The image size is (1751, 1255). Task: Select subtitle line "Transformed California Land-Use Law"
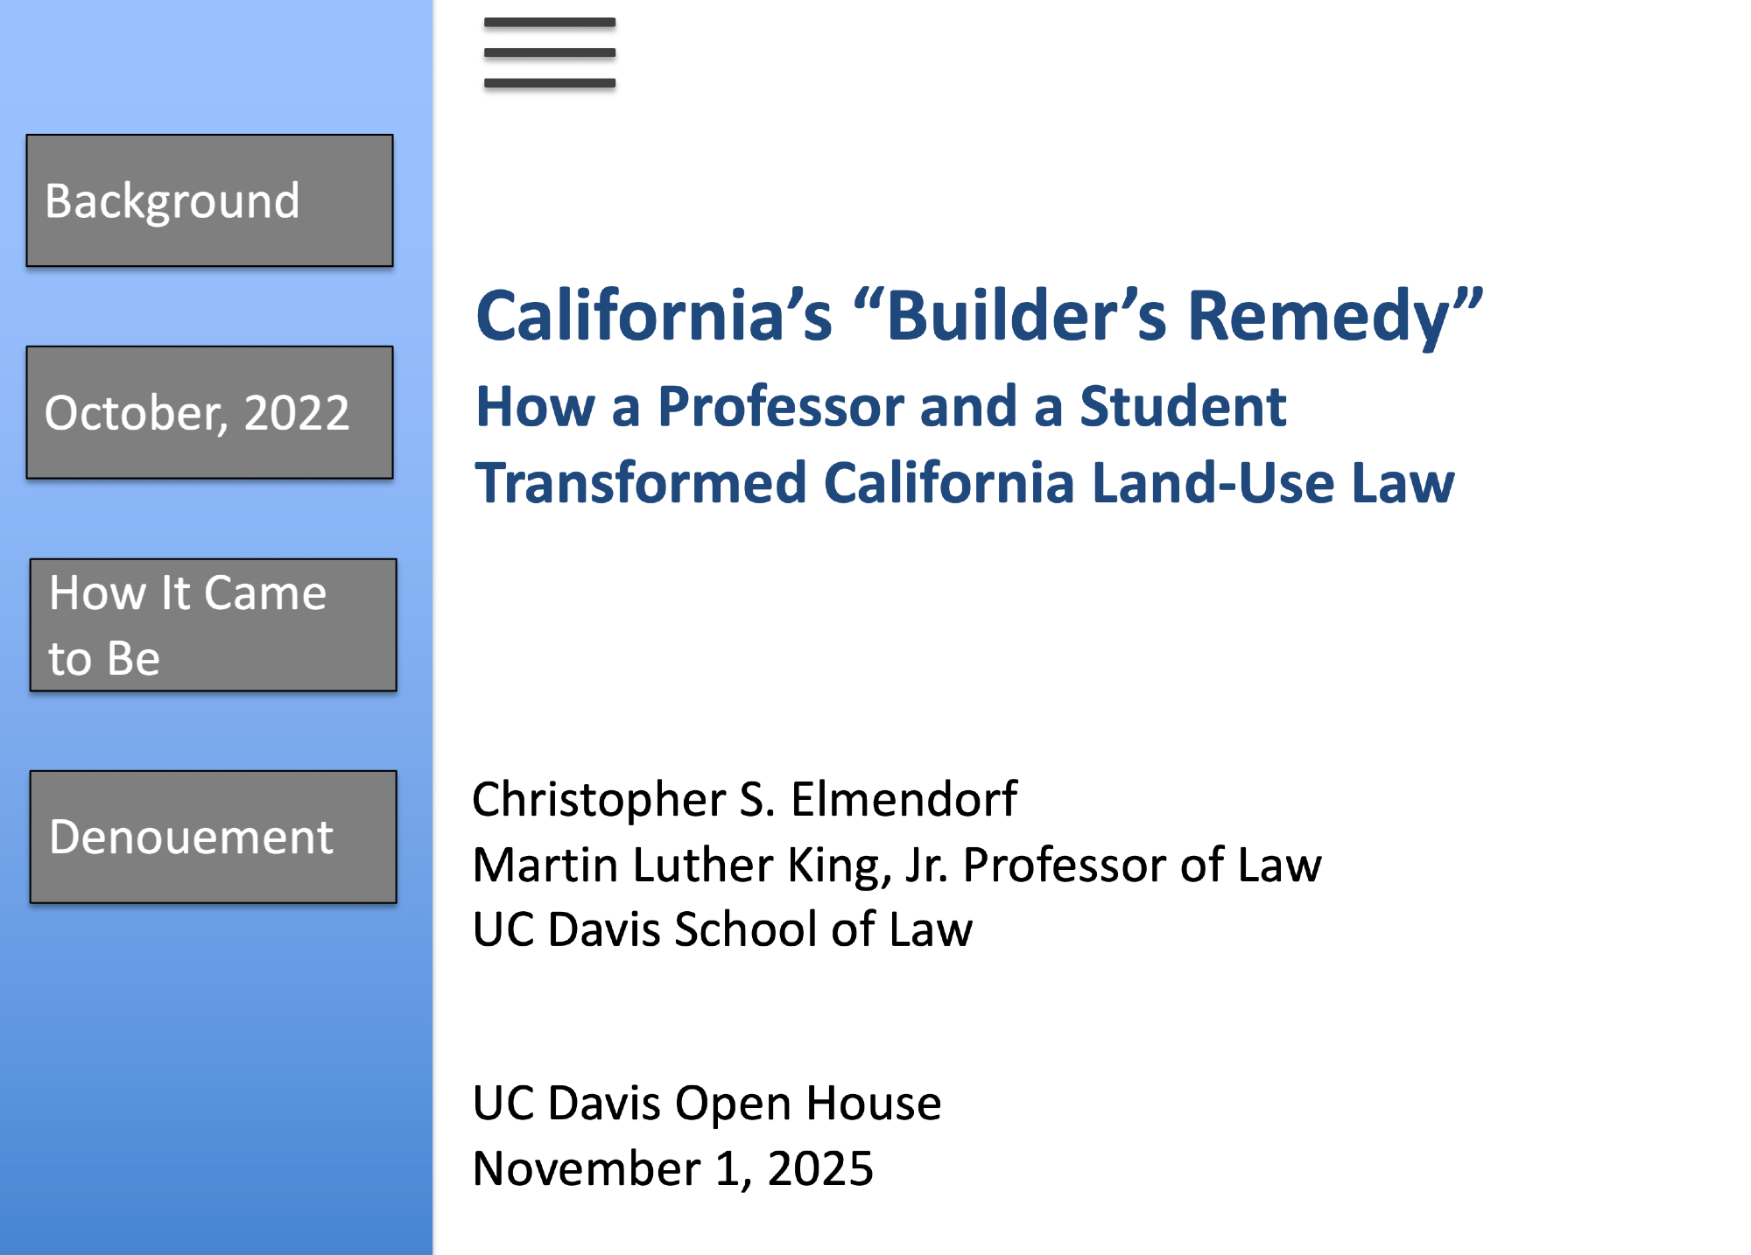964,483
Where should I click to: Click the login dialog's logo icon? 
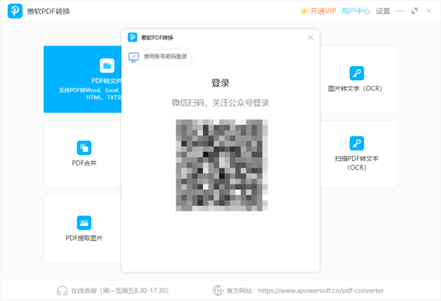coord(132,37)
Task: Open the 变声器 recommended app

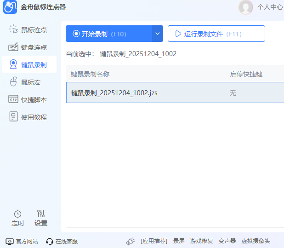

--

● **Exercise instructions**:
Would you please write out exactly the lines between the line containing "Where should I" and the last line of the listing above, inclusive, without pictures?

● **Reply**:
Where should I click to: Click the login dialog's logo icon? 
coord(132,37)
Task: Open the 变声器 recommended app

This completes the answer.